设定题目 1: 根据阅读材料中的代码，csv_reader 函数在调用 pd.read_csv 之前为何要先以二进制方式读取文件并调用 chardet.detect？请用一至三句话说明。
设定题目 2: 请从阅读材料最后一行代码之后续写 build_graph 函数的其余部分。

阅读材料:
------------------------------

# 分数：0.28

# 库

In [43]:
import datetime
import copy
import torch
import dgl
import torch.nn as nn
import torch.optim as optim
import numpy as np
import pandas as pd
from tqdm import tqdm
from torch.autograd import Variable
from sklearn.preprocessing import StandardScaler, MinMaxScaler
import pickle
import chardet
import os
import time
import logging
import torch.nn.functional as F
from dgl.dataloading import BlockSampler, NodeDataLoader, MultiLayerFullNeighborSampler
from torch.optim.lr_scheduler import MultiStepLR
from sklearn.model_selection import StratifiedKFold, KFold
from torch.optim.lr_scheduler import StepLR
from torch.optim.lr_scheduler import CosineAnnealingLR
from dgl.nn import SAGEConv,GraphConv

# 换cuda

In [44]:
# 检查CUDA是否可用
device = torch.device("cuda" if torch.cuda.is_available() else "cpu")

# 建图

In [45]:
def csv_reader(data_path):
    with open(data_path, 'rb') as f:
        result = chardet.detect(f.read())
    encoding = result['encoding']
    df_data = pd.read_csv(os.path.join(data_path), encoding=encoding)
    return df_data

In [46]:
def build_graph(ifLoadData, graphPath, dataNodePath, dataEdgePath,isTrain):
    if(ifLoadData):
        with open(graphPath, 'rb') as file:
            graph_list = pickle.load(file)
    else:
        graph_list = []
        node_feats = csv_reader(dataNodePath)
        edge_feats = csv_reader(dataEdgePath)

------------------------------

文本与项目定位记录
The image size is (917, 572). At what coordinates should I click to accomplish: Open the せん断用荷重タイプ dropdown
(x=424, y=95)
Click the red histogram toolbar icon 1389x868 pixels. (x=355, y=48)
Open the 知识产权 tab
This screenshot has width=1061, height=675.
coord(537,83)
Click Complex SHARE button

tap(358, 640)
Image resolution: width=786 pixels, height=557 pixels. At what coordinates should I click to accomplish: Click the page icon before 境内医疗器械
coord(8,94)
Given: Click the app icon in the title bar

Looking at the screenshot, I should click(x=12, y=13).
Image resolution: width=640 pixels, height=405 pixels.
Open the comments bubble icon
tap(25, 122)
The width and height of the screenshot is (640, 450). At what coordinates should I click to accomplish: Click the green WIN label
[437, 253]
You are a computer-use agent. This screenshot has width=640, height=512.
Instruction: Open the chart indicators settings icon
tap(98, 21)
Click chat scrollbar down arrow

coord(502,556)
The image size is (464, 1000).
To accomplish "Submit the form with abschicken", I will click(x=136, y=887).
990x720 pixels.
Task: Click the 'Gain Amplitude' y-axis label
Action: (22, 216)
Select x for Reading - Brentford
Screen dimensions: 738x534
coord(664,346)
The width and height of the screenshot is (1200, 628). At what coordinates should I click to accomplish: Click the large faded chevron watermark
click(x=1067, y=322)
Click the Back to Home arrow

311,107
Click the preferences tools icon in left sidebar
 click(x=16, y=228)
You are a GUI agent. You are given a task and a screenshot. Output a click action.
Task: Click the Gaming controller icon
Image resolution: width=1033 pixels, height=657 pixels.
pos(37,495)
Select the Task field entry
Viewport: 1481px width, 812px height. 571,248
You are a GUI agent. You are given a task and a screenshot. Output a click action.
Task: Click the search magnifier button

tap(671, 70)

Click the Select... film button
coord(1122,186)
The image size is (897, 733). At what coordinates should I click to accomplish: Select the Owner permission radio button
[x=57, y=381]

------------------------------

题目答案 1: 该函数先以二进制方式读取文件，交由 chardet.detect 检测出文件的编码，并取出 result['encoding']。随后将该编码作为 encoding 参数传给 pd.read_csv，使 CSV 文件能按其实际编码被正确读取。

题目答案 2:
        for c_name, c_df in tqdm(node_feats.groupby('date_id'), desc='Building Graphs'):
            date_src, date_tgt, date_edge_feat = [], [], []
            date_edge = edge_feats[edge_feats['date_id'] == c_name]
            # 在一天的数据里遍历所有的点，建边
            # c_name是分组的日期值，c_df是组内的数据（包含日期）
            for i in tqdm(range(len(c_df)), desc='Date:{}'.format(c_name)):
                now_node = c_df.iloc[i] # 这个日期里的第i个数据，有所有种类的数据
                src = now_node['geohash_id'] # 这行数据是属于哪个点的
                edge_feat = date_edge[date_edge['geohash6_point1'] == src] # 与这个点有关的所有的边
                # 是有向边
                tgt = edge_feat['geohash6_point2'] # 有关边的target点
                date_src.extend([src for _ in range(len(tgt))]) # 产生对应数量的边的src
                date_tgt.extend(tgt) # 加入对应的tgt
                date_edge_feat.extend(pd.concat([edge_feat['F_1'], edge_feat['F_2']])) # 添加边的特征
            date_src = np.array(date_src)
            date_tgt = np.array(date_tgt)
            now_graph = dgl.graph((np.concatenate([np.array(date_src), np.array(date_tgt)], axis=0), np.concatenate([np.array(date_tgt), np.array(date_src)], axis=0)))

            scaler = StandardScaler() 

            if isTrain:
                nodes_data = c_df.drop(['geohash_id', 'date_id', 'active_index', 'consume_index'], axis=1)
            else:
                nodes_data = c_df.drop(['geohash_id', 'date_id'], axis=1)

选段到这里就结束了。